Document Type

Article

Publication Date

1974

Abstract

The notion that consumers should actively participate in the administration and enforcement of a federal statute designed to protect them from unreasonable risks of harm is a distinguishing feature of the Consumer Product Safety Act (CPSA). History suggests that when Congress entrusts to a federal agency authority to intrude into the market place on behalf of the general public (or a segment thereof), in a matter of time the agency becomes overly responsive to, or even captive of, the corporate interests subject to regulation. The absence of public-interest pressures- a very raison d'etre for the setting up of the regulatory scheme--tends to make the agency vulnerable to influences from the private sector.

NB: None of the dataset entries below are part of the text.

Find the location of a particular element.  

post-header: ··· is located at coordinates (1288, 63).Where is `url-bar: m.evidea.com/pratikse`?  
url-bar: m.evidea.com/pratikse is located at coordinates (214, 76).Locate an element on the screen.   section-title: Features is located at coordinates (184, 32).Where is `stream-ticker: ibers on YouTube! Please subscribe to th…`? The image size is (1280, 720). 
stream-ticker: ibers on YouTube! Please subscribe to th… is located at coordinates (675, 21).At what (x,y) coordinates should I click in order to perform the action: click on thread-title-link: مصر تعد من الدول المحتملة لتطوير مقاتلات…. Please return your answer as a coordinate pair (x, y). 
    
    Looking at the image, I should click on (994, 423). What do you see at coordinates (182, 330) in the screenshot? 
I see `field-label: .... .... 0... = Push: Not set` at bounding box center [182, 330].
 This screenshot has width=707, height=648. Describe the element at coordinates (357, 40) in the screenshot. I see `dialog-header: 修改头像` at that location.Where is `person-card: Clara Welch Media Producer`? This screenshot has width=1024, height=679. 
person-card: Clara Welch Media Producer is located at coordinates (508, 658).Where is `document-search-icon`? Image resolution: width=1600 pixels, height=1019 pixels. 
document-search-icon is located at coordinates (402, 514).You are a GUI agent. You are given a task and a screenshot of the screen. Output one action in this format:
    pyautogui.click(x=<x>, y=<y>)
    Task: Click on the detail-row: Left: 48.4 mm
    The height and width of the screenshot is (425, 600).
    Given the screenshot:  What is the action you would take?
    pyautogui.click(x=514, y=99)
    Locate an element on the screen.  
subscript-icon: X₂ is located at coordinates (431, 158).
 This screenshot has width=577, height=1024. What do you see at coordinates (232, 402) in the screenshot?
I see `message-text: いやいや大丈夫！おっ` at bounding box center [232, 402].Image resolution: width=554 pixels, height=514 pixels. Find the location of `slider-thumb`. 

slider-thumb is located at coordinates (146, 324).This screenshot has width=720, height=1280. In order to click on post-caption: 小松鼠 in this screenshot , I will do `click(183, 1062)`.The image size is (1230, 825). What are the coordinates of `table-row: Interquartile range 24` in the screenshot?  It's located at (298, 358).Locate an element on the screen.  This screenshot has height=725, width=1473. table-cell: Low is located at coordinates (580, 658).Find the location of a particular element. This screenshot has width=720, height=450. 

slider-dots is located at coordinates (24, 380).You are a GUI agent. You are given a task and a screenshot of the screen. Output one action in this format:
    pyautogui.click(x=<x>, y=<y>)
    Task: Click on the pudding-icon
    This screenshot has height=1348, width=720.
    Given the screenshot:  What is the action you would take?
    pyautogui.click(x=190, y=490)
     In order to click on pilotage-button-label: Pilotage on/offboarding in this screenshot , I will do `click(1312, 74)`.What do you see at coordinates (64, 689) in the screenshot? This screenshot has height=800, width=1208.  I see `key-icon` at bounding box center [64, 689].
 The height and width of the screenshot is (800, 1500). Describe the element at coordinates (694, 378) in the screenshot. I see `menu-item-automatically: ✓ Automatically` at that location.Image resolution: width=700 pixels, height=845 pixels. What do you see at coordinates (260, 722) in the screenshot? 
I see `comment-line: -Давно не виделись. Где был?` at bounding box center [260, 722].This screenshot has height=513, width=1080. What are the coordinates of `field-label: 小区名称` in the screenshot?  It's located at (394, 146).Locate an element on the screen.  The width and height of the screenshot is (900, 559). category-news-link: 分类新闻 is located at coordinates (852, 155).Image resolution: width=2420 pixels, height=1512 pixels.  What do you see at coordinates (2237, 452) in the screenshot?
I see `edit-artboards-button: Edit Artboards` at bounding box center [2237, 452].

To avoid the development of a "partnership of convenience between the regulator and the regulated," the CPSA provides legal points of access for consumers in the setting and enforcing of product safety standards. In addition, the Act facilitates a free flow of information to consumers, as part of a philosophy of helping consumers help themselves. Basic to this experiment in public participation is the assumption that those for whose benefit the Act was passed have at stake something too important to leave exclusively to the regulators. In this respect, the CPSA shares an approach taken by the Occupational Safety and Health Act, which seeks to encourage individual workers and their unions to join in the struggle against job-related illnesses and accidents.

The purpose of this paper is to analyze those sections of the CPSA that invite consumer involvement; to present a brief survey of how the Consumer Product Safety Commission (CPSC), the independent agency administering the Act, has tried to interact with consumers in the first months of the Commission's existence; and to offer a few speculations on the longer-range prospects for meaningful consumer participation in the work of the Commission.